Jadi jelas, mengganti presiden tanpa memperbaiki sistem sama saja dengan mengganti kaki dalam tubuh yang matanya masih tertutup. Arah tetap salah, langkah tetap tersandung.
Ada juga yang bilang, tenang saja, tunggu pemilu lima tahunan, nanti ada perubahan. Tapi itu ilusi.
Pemilu memang penting, tapi pemilu hanya alat. Kalau sistem tetap rusak, hasil pemilu hanya melahirkan wajah baru dengan pola lama. Tubuh bangsa tetap berjalan dalam gelap, tersandung lagi, jatuh lagi.
Demokrasi kita justru mengalami kemunduran. Indeks Demokrasi Indonesia yang dirilis BPS menunjukkan tren menurun dalam aspek kebebasan sipil dan kualitas lembaga demokrasi. Artinya, meskipun rakyat memilih tiap lima tahun, suara rakyat sering tidak benar-benar menentukan arah bangsa karena banyak kecurangan dari pejabat.
Menunggu lima tahun tanpa perbaikan sama saja membiarkan kerusakan semakin parah. Korupsi jalan terus, birokrasi makin kusut, hukum makin bisa diperjualbelikan. Jadi jelas, menunggu pemilu lima tahunan tidak cukup. Rakyat tidak boleh pasif.
Jadi apa solusinya? Bukan sekadar ganti orang, bukan sekadar menunggu pemilu, tapi buka penutup mata bangsa ini. Kita butuh sistem yang sehat. Kepala harus kembali berfungsi, syaraf pengawas bekerja benar, kaki melangkah sesuai arahan, dan mata terbuka menghadapi kenyataan.

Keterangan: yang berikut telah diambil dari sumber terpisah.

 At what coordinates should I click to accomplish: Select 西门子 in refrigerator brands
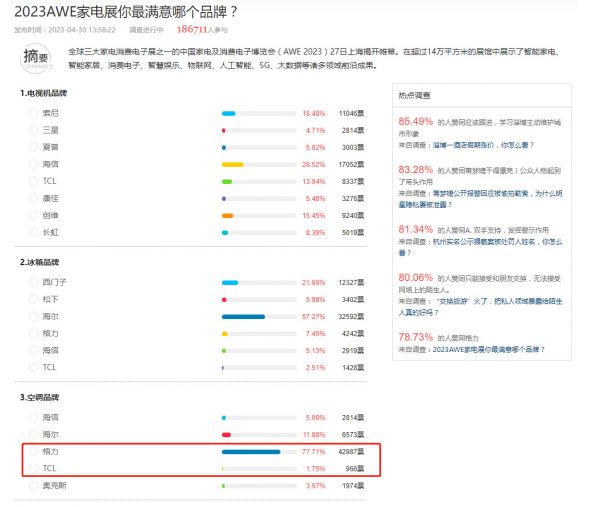click(x=33, y=283)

Mata bangsa ini hanya bisa terbuka kalau kita dipimpin oleh negarawan sejati. Negarawan yang jernih pikirannya, berpegang pada nilai moral, dan berpihak pada rakyat. Negarawan yang lahir dari empat pilar bangsa: intelektual yang membawa pengetahuan, budayawan yang menjaga jati diri, rohaniawan yang jadi kompas moral, serta TNI dan Polri yang netral melindungi rakyat.
Kalau keempat pilar ini bersatu, penutup mata bisa dilepas. Kepala bisa mengarahkan dengan benar, syaraf mengontrol gerakan, kaki melangkah mantap, dan rakyat kembali jadi pemilik sejati tubuh bangsa ini.
Perubahan sejati hanya terjadi kalau kita berani buka mata bangsa ini. Sistem harus diperbaiki, kedaulatan dikembalikan ke tangan rakyat. Karena hanya dengan mata terbuka, Indonesia bisa melangkah lurus menuju keadilan, kesejahteraan, dan martabat yang kita impikan bersama.